Second Chances

This is the third in a series depicting the author’s experience in Marine Corps boot camp; the story continues just after the “recruit” is injured in training and is given two choices.

A little surgery didn't slow Randy down for long.

After discovering I had popped a hernia during the third week of boot camp, my drill instructors quickly shipped me to the nearby naval hospital for examination.

The next morning a Marine Corps major strode into my ward, which I shared with several others–collectively called the “sick, lame, and lazy”–and stopped at my bed.

Now understand, to a “boot private,” a Marine Corps major is a lofty being, a member of the Mount Olympus club. The only other major I had run into thus far in my three-week Marine Corps career had chewed me out for rendering a totally inadequate salute.

So I scrambled to get out of my hospital bed and come to as good a position of “attention” as possible under the circumstances. But the major put his hand on my shoulder, lightly pushed me back, and said, “At ease, recruit, don’t get up.”

“Sir, aye, aye, sir,” I said, having learned that as a recruit, the first and last word when addressing anybody but another recruit was “sir” or “ma’am.” I tried to resume at least a respectful sitting position of attention, which wasn’t easy to do with a hernia.

A Fork In The Road

“Recruit,” the major said in a quiet and friendly tone, “you have a hernia, and you need surgery to fix it,” confirming what I already suspected.

“You have two choices,” he said casually, as though he was giving me a choice between mashed potatoes or French fries.

“You can go home today and have this surgery with a civilian doctor of your choice, and not have to come back. The Marine Corps would release you from your contract. You could stay home and carry on with your life. What would you think of that?”

At first glance, it sounded great. No more trash can-banging wake-up calls at zero-dark-thirty by drill instructors who loved their work. No more two minutes to shave and shower with 40 other guys, all at the same time. No more “duck” meals, where you “duck” into the chow hall, inhale a plate full of food, then “duck” back outside to do max pull-ups.

Sitting in that hospital bed, this choice was appealing.

“Sir, what’s my other choice, sir?” I asked hesitantly.

“You can stay here, get the operation, and we’ll send you back to a medical rehabilitation platoon until you’re mended, then send you back to a new platoon on their third week of training, and you can become a Marine,” he said, stopping abruptly and looking me dead in the eyes.

“What’s it gonna be, recruit?
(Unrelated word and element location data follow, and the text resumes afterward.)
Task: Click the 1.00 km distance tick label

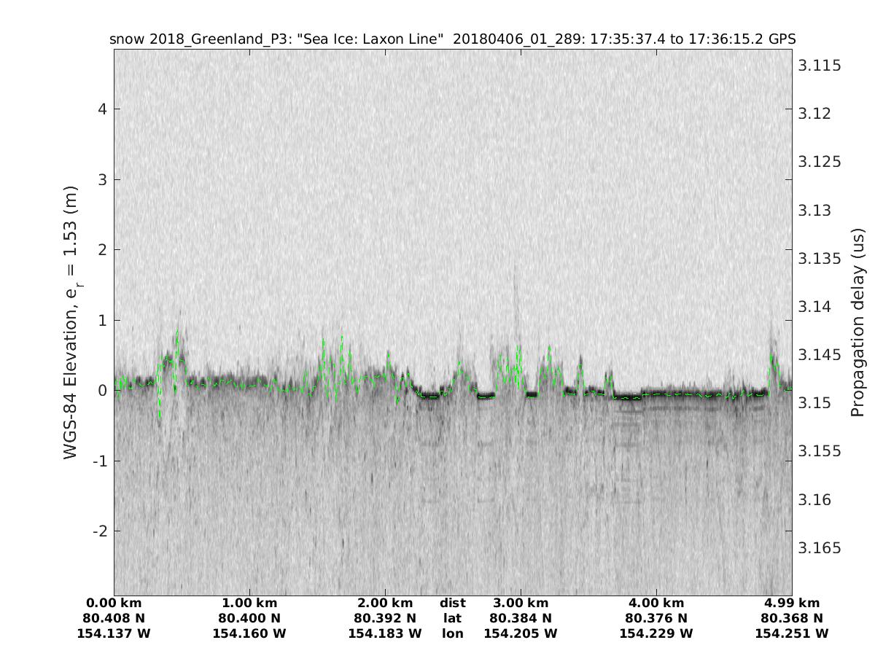Action: [249, 603]
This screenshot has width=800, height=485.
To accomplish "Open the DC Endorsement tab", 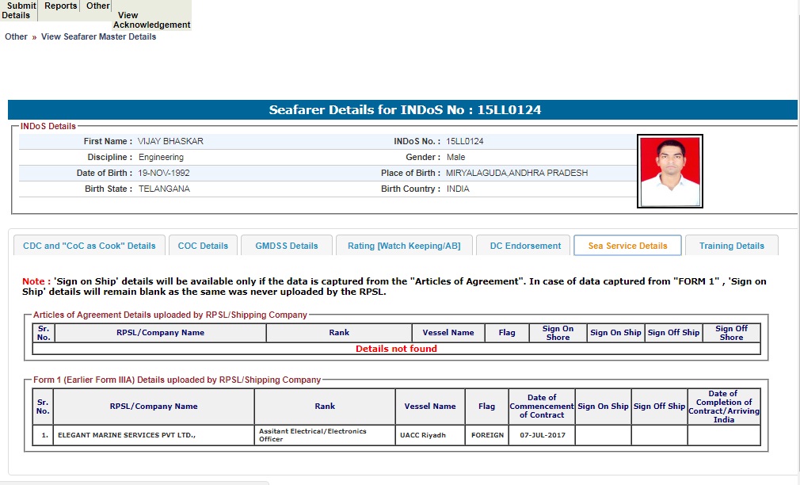I will (x=525, y=246).
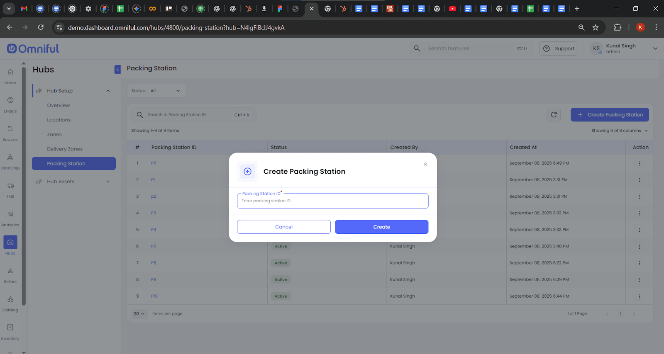Screen dimensions: 664x354
Task: Open the Analytics sidebar icon
Action: (x=10, y=218)
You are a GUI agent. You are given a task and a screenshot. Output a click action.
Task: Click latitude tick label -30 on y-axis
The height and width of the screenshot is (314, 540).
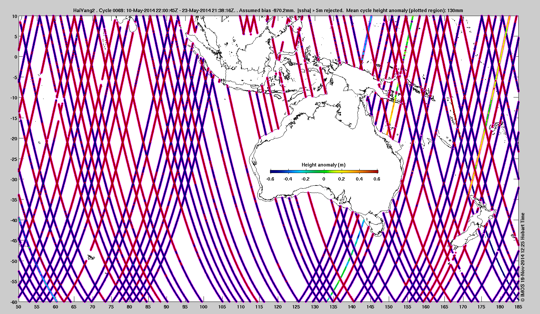tap(12, 179)
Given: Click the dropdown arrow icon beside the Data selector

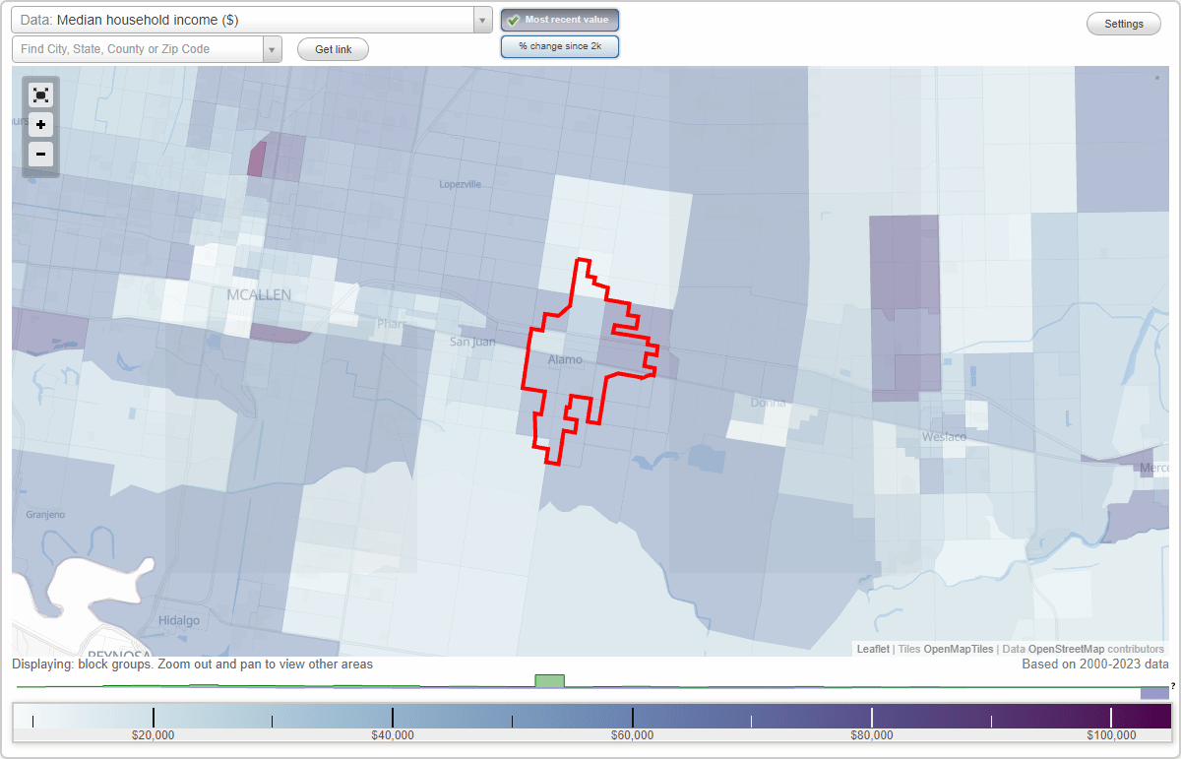Looking at the screenshot, I should click(x=480, y=20).
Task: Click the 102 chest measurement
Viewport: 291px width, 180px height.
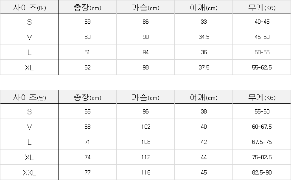Action: (x=146, y=127)
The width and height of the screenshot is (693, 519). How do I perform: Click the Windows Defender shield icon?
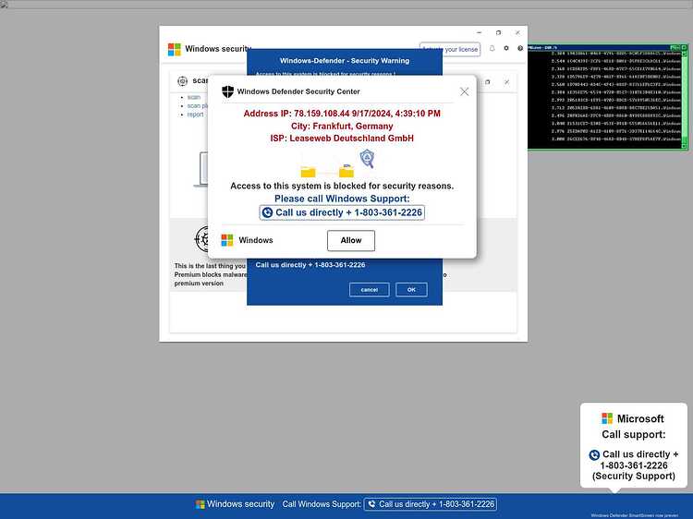[227, 91]
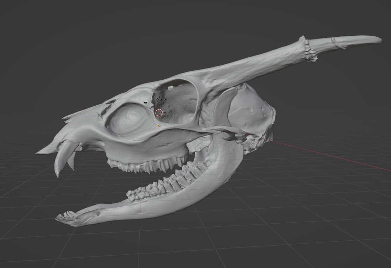Click the red-white 3D cursor
This screenshot has width=391, height=268.
click(159, 113)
I don’t have all day.” His tone had changed dramatically.

I was faced with a Yogi Berra moment. Yogi said, “When you come to a fork in the road, take it.”

I didn’t realize at the time my decision would define me from that point forward.

Do I take the easy way out and go home, where I would probably regret quitting? Do I take the hard way out and go back to 10 more weeks of hell, which I would probably regret at some point?

I could see the major wasn’t going to give me much more time.

“Sir, I’ll stay,” I said, as every inch of my body and brain screamed, “What did you just say?!”

I had taken the fork. Right, wrong, or indifferent, the choice had been made.

“That is a good decision, son,” the major said, his voice now smooth and friendly again. “You will come to understand that you just made a man’s choice, not a boy’s.”

So I stayed, had the operation, spent a month on light duty, and then was assigned to a new platoon three weeks into its training.

Hitting A Wall

On the day I joined my new platoon of about 40 men, they were running their first time through the Marine Corps obstacle course, a gut-wrenching series of walls, ropes, hurdles, logs, and other torture devices to test agility, strength, and tenacity.